Woman with bicycle, satellite image background

Photo by Maleka Russell, National Agriculture Research and Extension Institute, superimposed on satellite imagery of mangrove forests.

While mangroves ordinarily provide multiple benefits to Guyana’s coast, they are currently under threat due to rising sea levels, deforestation, and coastal erosion. Because mangroves assure coastal biodiversity and protection (see Figure 1), they play an important role in livelihoods and food security for residents and farmers. They provide invaluable environmental services such as fishery maintenance; flooding and saltwater intrusion mitigation; carbon sequestration; and timber and non-timber forest products provision.

 Figure 1 Map showing Guyana coast

Figure 1: Map of above-ground biomass of a section of the Guyana coast,

derived from tree height and trunk diameter at breast height estimates.

Map courtesy of Haymawattie Danny,
Guyana HydroMeteorological Service.  

In Guyana, almost 90 percent of the population lives along a narrow coastal belt that is responsible for nearly 95 percent of all agricultural produce consumed locally and exported and amounts to 15-42 percent of the country’s annual GDP. Guyana’s coast lies about 2m below sea level and is increasingly under threat due to sea level rise. Within the past five years, the Guyanese coastline has experienced several unusually high spring tides. These have breached coastal infrastructure and caused flooding, loss of productive rice and sugar lands, and increased risk of disease. It is, therefore, urgent that Guyana finds and implements solutions as threats to food security and livelihoods increase with rising sea levels.

While recent research has documented the extent and value of Guyana’s mangroves (GEF North Brazil Shelf Mangrove Project, 2019), the nation lacks systematic monitoring and reporting that tracks mangrove deforestation, restoration, and other changes in these dynamic ecosystems. Such a system is critical for government and civil society planning and action to protect mangrove forests, and in turn, the many protection and provisioning services mangroves provide.

▸ Exercise data:
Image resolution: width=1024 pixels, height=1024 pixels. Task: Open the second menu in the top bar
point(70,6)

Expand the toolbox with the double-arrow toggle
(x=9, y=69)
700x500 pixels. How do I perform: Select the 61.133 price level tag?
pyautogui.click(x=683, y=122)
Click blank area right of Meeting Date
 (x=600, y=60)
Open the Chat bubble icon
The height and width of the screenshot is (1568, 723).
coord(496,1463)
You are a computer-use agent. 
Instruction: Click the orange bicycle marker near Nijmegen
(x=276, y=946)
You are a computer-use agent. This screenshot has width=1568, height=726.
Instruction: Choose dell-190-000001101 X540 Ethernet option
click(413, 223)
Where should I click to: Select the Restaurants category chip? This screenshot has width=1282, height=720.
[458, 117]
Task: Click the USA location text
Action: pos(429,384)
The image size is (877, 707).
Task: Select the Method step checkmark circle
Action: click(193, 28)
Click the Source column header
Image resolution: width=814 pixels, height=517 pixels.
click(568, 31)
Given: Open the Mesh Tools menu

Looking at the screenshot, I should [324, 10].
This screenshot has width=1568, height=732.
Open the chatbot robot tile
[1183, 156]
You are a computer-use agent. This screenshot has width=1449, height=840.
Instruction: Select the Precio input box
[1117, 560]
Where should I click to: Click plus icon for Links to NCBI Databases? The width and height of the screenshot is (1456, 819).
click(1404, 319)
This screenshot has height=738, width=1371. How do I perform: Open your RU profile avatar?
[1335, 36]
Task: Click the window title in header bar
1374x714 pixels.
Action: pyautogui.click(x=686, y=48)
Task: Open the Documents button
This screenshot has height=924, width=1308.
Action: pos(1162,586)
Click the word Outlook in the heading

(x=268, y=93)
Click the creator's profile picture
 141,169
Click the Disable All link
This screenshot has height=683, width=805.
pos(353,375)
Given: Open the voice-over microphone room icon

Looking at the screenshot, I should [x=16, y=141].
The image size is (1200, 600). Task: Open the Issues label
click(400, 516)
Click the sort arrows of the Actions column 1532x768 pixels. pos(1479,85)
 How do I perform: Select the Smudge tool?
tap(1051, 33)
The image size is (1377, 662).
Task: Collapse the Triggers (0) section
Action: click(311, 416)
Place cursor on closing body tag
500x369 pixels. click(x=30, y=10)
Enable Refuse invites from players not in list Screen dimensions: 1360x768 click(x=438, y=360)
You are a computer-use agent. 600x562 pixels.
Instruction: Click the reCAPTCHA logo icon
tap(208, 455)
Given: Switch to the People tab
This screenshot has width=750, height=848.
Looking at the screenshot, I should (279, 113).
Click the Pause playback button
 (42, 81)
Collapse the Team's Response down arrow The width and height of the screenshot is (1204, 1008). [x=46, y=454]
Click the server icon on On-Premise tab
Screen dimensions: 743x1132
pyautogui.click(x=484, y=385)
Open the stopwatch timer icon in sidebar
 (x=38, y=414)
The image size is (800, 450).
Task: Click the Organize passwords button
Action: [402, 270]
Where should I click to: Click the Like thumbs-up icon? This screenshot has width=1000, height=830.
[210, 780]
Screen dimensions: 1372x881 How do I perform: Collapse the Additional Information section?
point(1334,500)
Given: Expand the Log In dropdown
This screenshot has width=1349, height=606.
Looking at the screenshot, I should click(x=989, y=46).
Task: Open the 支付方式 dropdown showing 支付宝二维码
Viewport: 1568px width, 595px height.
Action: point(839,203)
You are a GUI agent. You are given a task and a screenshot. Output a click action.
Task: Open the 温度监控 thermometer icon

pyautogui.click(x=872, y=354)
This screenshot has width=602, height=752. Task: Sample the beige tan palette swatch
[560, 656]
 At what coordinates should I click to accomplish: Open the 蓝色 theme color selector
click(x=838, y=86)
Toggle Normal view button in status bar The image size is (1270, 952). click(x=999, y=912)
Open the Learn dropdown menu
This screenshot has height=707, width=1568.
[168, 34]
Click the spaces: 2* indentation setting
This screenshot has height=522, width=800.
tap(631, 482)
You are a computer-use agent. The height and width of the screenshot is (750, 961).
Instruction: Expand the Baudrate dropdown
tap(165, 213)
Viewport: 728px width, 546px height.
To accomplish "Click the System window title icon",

▸ Activity 1: Name every environmental service of mangroves that the mangrove text lists.
▸ Activity 2: Write a continuation of the text on Guyana's mangroves, starting after its final sentence.
The data have no role in this exercise.

▸ Response 1:
- Fishery maintenance
- Flooding and saltwater intrusion mitigation
- Carbon sequestration
- Timber and non-timber forest products provision

▸ Response 2:
A new initiative bringing Earth observation technology to sustainable development issues aims to address this gap. Guyana’s National Agricultural Research and Extension Institute (NAREI), the Guyana Forestry Commission (GFC), the Ministry of Public Infrastructure (MOPI), the University of Guyana (UG), Conservation International Guyana (CI Guyana), and other organizations are partnering with USAID and NASA’s SERVIR-Amazonia program to develop a new mangrove monitoring and reporting system based on satellite remote-sensing (Figure 2). Previous work has mapped Guyana’s mangroves using optical satellite platforms such as Landsat and Sentinel-2.

 Reshana Thomas of the Guyana Forestry Commission

Figure 2: Reshana Thomas of the Guyana Forestry Commission using a
laser range finder for


measuring tree height in mangroves. Height measurements
validate observations from satellite

radar and calibrate biomass estimates, an
important indicator of mangrove structure and health.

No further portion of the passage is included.